▸ Information provided:
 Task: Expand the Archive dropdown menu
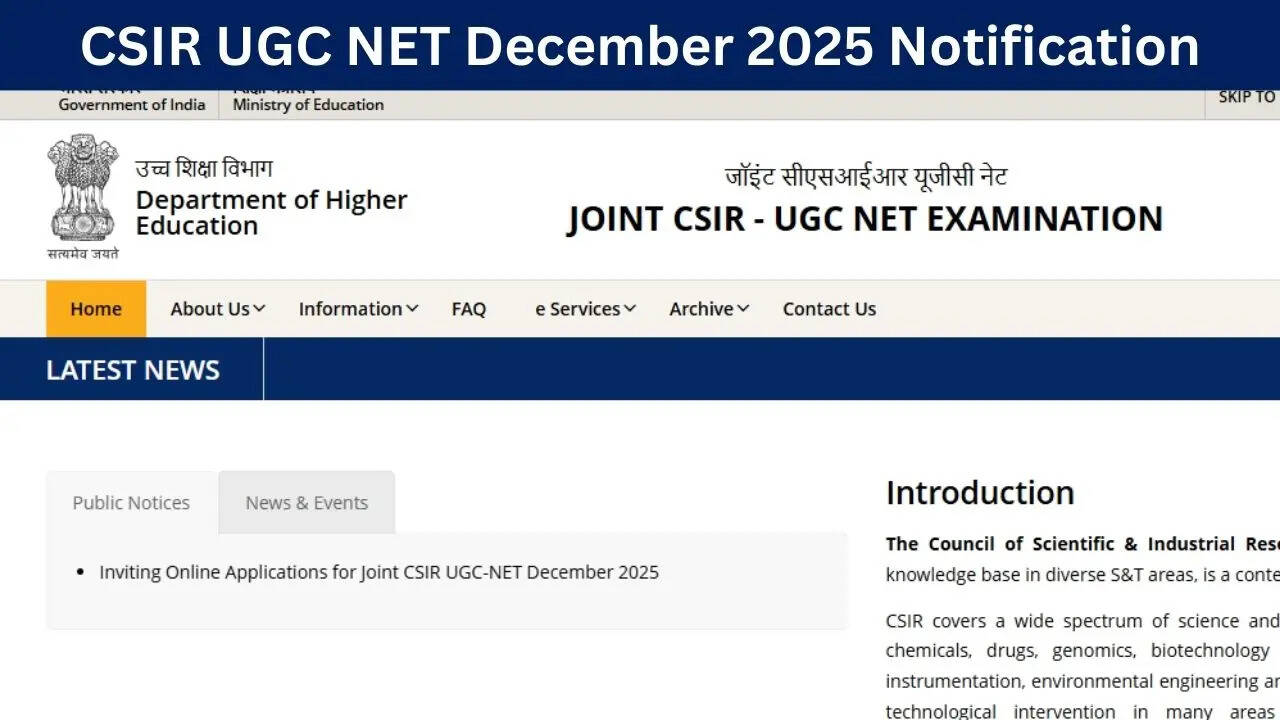[709, 309]
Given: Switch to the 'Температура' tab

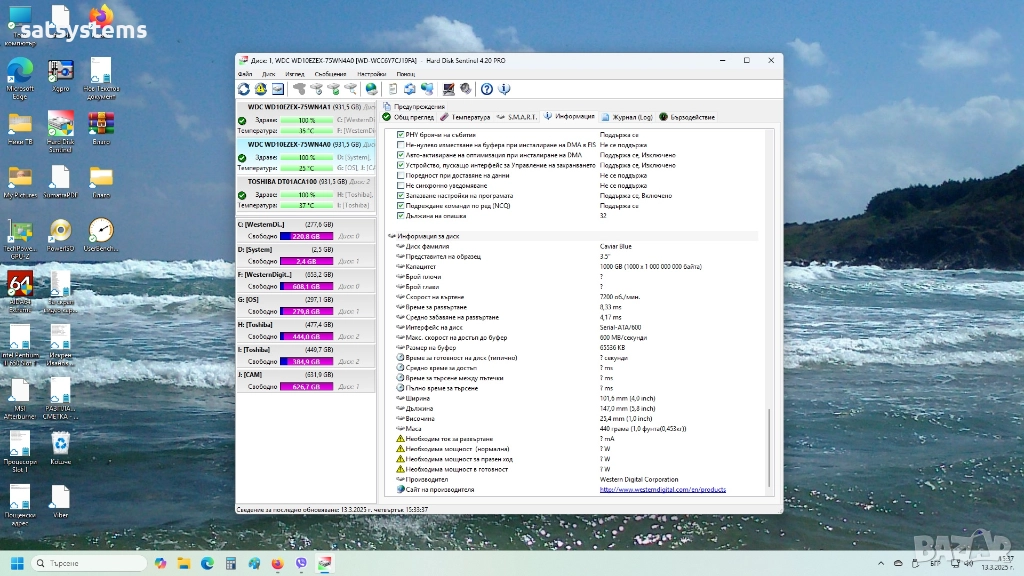Looking at the screenshot, I should click(465, 117).
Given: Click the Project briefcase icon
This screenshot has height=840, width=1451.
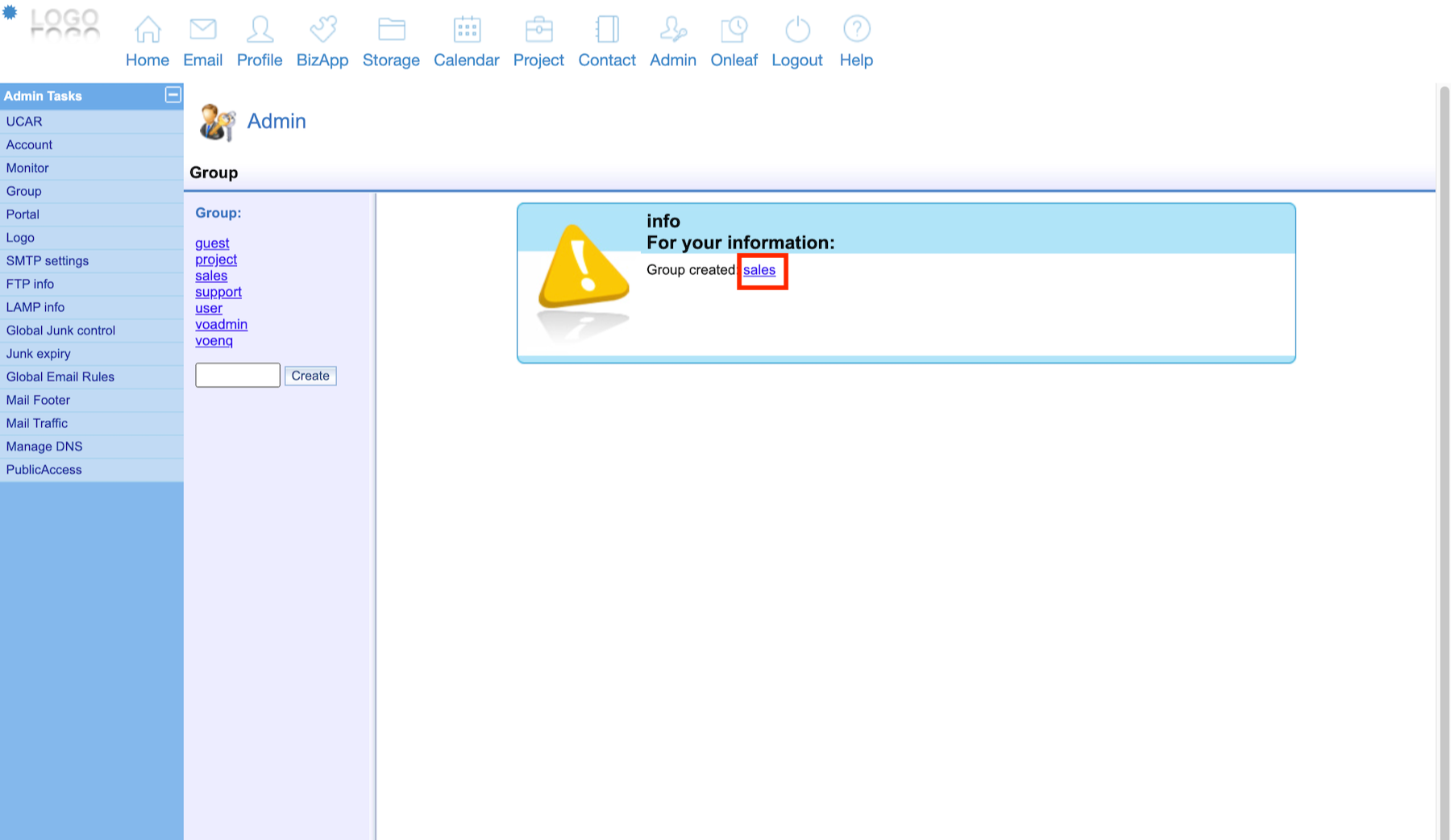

▸ Description of the task:
Your reply should hold every line above exactly as written and none of the pictures.

▸ Exercise response:
 Task: Expand the Archive dropdown menu
[709, 309]
Given: Switch to the 'Температура' tab

Looking at the screenshot, I should click(465, 117).
Given: Click the Project briefcase icon
This screenshot has height=840, width=1451.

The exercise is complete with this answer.